在被植入 Campylobacter jejuni 基因的大腸桿菌中，醣鍊 (Glycan) 首先經由一些glycosyltransferase (PglC, PglA, PglJ, PglH and PglI) 被製造並連接在脂質上，形成 lipid-linked oligosaccharide (LLO)，然後 flippase PglK 會將LLO由細胞質翻轉到胞膜間區 (periplasm)，另一方面，在細胞質內做好的蛋白質也會經由Sec 或 Tat pathway而釋放到胞膜間區，之後oligosaccharyltransferase PglB就負責將醣鍊接到蛋白質上面而形成醣化蛋白質。

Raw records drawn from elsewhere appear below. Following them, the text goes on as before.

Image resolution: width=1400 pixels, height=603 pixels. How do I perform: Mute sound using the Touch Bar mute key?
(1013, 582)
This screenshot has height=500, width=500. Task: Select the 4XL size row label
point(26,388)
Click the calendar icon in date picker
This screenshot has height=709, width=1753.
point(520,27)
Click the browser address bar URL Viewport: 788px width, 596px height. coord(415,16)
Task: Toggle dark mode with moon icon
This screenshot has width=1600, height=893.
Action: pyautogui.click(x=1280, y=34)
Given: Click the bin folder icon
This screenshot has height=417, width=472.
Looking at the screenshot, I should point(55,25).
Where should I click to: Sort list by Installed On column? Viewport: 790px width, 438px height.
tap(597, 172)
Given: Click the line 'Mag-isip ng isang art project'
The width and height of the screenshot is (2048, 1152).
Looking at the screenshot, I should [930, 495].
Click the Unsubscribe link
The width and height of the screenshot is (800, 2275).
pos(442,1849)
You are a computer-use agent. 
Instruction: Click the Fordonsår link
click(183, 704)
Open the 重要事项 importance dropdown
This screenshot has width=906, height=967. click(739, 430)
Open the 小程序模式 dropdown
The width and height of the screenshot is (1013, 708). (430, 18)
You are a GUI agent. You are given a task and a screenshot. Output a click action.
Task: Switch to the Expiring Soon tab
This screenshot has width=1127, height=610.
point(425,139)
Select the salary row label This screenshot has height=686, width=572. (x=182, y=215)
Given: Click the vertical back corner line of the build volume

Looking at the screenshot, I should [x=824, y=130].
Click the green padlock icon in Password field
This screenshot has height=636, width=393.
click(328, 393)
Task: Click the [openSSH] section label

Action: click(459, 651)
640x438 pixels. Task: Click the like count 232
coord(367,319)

科學家就利用管住層析將這個在胞膜間區的醣化蛋白質純化出來，利用α-N-acetylgalactosaminidase切掉大部分的醣，只留下GlcNAc-tagged glycoprotein

最後，再用endo-β-N-acetylglucosaminidase將想要接的醣鍊接到這個蛋白質上，並且用MALDI-TOF質譜儀確定這個醣化蛋白質是否Homogeneous。

然而這個方法也是有缺點的，因為畢竟酵素都是有選擇性的，上述的oligosaccharyltransferase PglB只能認得D/EZNXS/T序列，有人會質疑是否這樣的方法也適用在其他蛋白質中，因此作者就試著去合成醣化抗體，將抗體上的一段 QYNST 換成 PglB可以辨認的DFNST，實驗證明，大腸桿菌可以做出此醣化抗體，但是也有些抗體沒有被醣化，經過上述的純化方法一樣是可以得到醣化抗體蛋白質。

所以假如這個方法要被廣泛的應用，還需解決一些問題，如果他們可以找到選擇性沒那麼好的oligosaccharyltransferase，可以將醣基接到任何蛋白質上，這個方法就完美了，否則每次都需要將被醣化的序列改成DFNST，那也未免太麻煩了。